Para Helena Castro Grenha, «doentes de risco recorrem com muita frequência à podologia para avaliar uma possível alteração estrutural do pé, a qual, sem qualquer compensação ou correcção, leva ao aparecimento de lesões nas zonas onde é aplicada maior pressão. Se não for aplicado um tratamento eficaz podem acontecer situações de grande complexidade que, em muitos casos, podem permanecer anos em tratamento».
No caso específico da podologia de risco, em que poderemos ter sob avaliação várias situações ao mesmo tempo, ter a presença de alguém que se dedica ao pé em particular pode ser uma grande vantagem.

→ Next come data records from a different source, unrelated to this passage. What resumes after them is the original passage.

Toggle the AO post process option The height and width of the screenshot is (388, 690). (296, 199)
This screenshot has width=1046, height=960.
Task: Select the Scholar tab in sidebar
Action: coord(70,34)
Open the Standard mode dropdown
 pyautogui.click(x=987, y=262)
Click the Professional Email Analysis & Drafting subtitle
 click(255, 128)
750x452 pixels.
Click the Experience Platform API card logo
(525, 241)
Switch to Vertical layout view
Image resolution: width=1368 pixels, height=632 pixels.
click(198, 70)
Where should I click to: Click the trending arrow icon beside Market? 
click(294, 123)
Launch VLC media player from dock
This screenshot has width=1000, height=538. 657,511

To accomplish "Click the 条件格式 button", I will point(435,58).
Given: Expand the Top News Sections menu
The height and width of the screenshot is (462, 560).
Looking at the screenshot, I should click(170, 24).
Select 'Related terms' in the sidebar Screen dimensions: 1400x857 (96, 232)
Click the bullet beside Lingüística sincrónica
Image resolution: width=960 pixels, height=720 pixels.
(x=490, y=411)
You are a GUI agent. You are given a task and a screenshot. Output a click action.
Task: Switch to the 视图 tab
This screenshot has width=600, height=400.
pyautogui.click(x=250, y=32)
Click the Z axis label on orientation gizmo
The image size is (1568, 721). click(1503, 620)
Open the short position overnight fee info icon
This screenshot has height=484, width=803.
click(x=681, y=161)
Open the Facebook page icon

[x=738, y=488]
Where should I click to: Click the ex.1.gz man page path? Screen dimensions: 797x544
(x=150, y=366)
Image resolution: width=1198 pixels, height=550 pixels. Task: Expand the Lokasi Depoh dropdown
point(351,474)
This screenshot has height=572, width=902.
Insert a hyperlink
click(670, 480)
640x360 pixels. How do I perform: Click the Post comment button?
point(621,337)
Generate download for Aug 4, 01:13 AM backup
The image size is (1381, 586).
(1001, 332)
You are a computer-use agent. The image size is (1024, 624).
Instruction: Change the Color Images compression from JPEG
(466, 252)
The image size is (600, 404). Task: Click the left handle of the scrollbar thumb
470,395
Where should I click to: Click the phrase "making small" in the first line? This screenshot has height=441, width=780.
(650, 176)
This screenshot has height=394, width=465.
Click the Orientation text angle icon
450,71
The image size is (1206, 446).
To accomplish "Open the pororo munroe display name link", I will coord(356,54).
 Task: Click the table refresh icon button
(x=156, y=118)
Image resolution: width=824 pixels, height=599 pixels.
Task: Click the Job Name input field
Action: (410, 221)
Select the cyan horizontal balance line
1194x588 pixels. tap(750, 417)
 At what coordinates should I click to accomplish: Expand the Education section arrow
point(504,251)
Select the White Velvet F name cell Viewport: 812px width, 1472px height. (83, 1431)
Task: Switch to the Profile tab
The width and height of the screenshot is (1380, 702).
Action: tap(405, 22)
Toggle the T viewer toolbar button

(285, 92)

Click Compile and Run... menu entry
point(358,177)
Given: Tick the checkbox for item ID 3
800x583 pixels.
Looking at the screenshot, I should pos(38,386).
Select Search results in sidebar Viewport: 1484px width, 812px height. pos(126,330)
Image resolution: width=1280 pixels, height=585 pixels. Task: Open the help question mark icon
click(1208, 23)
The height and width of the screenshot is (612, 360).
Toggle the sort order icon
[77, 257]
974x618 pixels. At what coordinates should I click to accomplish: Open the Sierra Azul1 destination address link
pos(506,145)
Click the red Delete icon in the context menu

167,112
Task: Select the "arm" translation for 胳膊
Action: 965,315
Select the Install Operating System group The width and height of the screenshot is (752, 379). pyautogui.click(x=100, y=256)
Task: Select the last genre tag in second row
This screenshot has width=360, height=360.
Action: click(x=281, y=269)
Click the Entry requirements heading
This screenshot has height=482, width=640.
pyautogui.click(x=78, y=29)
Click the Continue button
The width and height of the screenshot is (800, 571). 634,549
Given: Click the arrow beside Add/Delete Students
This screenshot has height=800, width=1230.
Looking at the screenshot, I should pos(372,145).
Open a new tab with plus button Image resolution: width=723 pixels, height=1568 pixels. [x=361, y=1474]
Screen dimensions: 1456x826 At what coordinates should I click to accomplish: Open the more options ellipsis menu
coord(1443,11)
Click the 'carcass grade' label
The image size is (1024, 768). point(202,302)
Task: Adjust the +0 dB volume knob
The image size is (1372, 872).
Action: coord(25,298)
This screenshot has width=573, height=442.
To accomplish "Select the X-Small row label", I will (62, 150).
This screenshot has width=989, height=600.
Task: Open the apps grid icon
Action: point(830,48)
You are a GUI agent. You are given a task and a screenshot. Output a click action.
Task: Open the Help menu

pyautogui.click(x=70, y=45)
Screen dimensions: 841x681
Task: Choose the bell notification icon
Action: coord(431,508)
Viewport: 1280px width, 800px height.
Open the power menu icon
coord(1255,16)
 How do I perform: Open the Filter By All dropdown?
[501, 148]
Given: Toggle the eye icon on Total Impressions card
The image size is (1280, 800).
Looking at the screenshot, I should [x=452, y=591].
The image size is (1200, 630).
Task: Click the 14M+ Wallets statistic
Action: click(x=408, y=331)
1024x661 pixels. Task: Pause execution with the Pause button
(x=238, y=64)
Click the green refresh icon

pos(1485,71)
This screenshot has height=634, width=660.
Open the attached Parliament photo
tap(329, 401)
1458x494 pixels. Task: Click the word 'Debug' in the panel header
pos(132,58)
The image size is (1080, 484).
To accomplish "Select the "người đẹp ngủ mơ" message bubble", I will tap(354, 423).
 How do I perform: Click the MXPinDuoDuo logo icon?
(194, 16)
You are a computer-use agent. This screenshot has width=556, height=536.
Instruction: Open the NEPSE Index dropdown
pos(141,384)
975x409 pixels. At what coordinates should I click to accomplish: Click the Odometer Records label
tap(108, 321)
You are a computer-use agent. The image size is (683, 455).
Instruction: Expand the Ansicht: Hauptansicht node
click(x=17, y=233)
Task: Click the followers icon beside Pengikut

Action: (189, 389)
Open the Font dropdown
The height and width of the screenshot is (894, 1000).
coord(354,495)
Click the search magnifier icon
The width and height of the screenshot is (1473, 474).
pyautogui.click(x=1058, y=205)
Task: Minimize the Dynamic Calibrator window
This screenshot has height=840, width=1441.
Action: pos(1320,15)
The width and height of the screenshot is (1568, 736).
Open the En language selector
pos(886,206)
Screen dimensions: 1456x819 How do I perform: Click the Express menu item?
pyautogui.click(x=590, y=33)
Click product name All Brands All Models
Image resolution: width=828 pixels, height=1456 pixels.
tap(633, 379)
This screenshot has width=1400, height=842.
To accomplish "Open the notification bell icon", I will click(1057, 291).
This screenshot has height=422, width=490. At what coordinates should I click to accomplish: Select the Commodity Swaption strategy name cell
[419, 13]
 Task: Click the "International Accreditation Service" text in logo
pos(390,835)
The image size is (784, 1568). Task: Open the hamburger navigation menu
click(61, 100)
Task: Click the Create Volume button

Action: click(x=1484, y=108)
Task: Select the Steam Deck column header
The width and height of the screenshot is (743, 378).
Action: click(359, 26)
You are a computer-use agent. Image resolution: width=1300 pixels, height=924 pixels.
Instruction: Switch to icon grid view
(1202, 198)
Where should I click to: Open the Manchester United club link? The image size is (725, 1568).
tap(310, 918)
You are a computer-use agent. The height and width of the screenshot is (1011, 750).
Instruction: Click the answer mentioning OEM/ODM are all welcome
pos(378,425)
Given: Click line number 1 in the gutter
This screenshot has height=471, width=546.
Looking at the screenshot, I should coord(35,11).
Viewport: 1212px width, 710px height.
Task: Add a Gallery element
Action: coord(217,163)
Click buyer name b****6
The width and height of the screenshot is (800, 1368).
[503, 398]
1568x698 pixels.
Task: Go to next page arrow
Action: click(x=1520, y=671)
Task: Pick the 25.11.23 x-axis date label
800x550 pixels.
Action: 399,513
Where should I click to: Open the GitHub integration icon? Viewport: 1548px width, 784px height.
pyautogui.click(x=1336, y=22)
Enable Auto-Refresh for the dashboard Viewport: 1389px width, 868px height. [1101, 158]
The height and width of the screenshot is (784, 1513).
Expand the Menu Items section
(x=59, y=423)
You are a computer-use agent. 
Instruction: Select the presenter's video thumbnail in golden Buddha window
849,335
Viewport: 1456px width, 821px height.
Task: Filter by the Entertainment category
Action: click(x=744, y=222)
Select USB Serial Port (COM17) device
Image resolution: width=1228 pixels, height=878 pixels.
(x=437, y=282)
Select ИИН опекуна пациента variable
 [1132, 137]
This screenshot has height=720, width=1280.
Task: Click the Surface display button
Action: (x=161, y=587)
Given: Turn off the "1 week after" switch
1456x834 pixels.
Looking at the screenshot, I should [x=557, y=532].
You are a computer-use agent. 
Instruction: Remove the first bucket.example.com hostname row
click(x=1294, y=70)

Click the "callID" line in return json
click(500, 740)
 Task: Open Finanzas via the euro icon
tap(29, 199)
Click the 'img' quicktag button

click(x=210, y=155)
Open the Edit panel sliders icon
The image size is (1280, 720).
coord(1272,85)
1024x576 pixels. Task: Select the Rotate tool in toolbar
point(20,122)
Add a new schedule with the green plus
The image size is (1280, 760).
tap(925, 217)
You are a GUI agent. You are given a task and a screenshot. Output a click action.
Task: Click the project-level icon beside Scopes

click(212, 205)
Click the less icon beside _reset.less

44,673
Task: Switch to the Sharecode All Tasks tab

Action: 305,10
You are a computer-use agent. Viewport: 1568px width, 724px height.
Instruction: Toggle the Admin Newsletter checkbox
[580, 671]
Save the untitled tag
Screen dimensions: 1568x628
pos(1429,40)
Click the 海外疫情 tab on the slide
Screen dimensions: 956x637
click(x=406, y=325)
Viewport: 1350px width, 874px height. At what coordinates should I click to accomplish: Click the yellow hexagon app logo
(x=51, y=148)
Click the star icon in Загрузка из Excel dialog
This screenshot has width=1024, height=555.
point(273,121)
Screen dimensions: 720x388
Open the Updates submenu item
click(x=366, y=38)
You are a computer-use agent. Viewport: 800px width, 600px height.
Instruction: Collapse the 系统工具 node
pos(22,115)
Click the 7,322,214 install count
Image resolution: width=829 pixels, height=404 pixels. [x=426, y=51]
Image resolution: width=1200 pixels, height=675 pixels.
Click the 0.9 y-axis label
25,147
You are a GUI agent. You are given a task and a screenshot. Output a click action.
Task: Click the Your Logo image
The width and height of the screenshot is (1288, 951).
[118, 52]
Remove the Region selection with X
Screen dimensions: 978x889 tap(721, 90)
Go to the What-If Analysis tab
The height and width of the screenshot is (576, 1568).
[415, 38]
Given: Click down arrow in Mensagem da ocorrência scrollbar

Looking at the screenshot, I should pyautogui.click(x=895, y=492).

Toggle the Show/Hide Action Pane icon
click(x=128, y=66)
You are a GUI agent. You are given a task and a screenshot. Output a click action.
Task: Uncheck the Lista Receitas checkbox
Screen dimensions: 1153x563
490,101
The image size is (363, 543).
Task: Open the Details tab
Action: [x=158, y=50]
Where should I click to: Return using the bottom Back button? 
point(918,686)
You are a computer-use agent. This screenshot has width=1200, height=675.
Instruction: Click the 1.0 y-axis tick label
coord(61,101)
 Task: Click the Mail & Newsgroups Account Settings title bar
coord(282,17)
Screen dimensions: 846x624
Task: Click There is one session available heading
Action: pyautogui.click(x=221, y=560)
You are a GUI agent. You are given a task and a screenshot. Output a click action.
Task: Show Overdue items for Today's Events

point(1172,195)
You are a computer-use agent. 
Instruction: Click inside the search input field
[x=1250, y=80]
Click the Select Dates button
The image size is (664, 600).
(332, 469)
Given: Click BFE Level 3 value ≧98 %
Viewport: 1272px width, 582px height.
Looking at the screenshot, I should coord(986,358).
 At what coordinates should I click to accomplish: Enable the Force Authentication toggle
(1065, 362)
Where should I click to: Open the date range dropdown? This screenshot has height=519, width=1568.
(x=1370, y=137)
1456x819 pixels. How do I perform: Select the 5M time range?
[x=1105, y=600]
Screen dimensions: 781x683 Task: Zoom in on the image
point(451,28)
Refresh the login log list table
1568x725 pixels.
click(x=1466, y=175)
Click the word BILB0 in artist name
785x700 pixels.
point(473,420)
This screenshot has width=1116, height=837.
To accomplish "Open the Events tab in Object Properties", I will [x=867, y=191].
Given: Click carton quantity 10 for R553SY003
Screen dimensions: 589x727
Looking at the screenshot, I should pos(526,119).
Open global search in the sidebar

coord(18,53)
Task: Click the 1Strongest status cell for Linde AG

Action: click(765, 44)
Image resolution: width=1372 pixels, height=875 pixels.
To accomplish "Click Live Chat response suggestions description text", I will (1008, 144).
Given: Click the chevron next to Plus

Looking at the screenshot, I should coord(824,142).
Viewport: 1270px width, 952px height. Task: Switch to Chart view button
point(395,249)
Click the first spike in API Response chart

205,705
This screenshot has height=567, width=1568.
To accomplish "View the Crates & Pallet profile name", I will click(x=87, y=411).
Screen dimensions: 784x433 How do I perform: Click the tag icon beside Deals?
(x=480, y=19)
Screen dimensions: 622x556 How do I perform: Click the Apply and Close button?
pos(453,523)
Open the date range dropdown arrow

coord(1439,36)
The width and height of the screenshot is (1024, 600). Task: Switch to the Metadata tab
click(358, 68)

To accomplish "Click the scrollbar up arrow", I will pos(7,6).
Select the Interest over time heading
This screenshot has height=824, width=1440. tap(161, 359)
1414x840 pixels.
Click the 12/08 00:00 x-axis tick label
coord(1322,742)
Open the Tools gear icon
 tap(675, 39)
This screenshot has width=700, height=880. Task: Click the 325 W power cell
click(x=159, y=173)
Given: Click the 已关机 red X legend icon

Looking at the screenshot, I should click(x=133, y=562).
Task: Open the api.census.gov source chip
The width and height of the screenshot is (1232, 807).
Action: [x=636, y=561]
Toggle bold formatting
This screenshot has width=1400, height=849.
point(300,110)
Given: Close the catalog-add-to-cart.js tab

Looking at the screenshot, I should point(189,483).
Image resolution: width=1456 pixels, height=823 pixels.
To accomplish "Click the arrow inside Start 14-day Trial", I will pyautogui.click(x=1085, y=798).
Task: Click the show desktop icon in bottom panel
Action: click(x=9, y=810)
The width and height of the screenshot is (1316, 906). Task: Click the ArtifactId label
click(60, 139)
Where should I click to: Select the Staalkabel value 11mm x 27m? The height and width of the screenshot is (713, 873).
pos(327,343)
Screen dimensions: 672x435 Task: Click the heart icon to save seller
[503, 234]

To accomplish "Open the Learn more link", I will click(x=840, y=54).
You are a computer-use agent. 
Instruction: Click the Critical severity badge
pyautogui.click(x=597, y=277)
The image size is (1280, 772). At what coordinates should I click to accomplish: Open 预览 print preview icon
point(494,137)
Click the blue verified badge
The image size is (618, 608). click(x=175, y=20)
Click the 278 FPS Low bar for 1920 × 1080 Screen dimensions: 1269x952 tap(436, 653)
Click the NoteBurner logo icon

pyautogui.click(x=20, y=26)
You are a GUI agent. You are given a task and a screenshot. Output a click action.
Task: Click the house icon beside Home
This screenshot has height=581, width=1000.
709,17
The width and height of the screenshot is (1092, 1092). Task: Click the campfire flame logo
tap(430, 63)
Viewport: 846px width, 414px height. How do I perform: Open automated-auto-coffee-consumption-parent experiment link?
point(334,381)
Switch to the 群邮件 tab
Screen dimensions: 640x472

Segundo a podologista, «enquanto outras especialidades têm de se debruçar a questões muito mais abrangentes de determinadas doenças, ter a presença de um podologista que se dedica exclusivamente ao pé, em situações de risco, pode revelar-se uma mais-valia importante. O ideal nestes casos é trabalhar em equipas multidisciplinares, numa vertente preventiva e curativa. A podologia como ciência na área de saúde preenche uma lacuna importante com resposta positiva para este tipo de doentes».
II Congresso Nacional da Associação Portuguesa de Podologia
O ano passado, realizou-se na Torre do Tombo, o 1.º Congresso Nacional da Associação de Podologia, enquanto decorria, simultaneamente, o 8.º Congresso Europeu de Podologia. No mês de Julho, dias 20 e 21, vai decorrer a 2.ª edição do Congresso da APP, no Hotel Vermar, na Póvoa do Varzim.
De acordo com o Dr. Manuel Azevedo Portela, presidente da Associação Portuguesa de Podologia (APP), «o II Congresso Nacional da Associação Portuguesa de Podologia pretende promover a dinamização e o crescimento da Podologia entre as diferentes vertentes do conhecimento na área da Saúde Humana. A inovação dos métodos e técnicas na área da Podologia devem ser motivo de reunião científica para uma melhor aquisição de conhecimentos e competências dos podologistas», refere, acrescentando:
«É uma oportunidade única de muitos jovens se reunirem porque somos uma profissão muito jovem, onde há procura para a nossa especialidade. É uma continuidade do nosso trabalho em fazermos da Podologia o que queremos que ela seja».
Apesar de existir desde 1994, esta especialidade na área da saúde ainda é desconhecida de muita gente, mas, acima de tudo, do público em geral.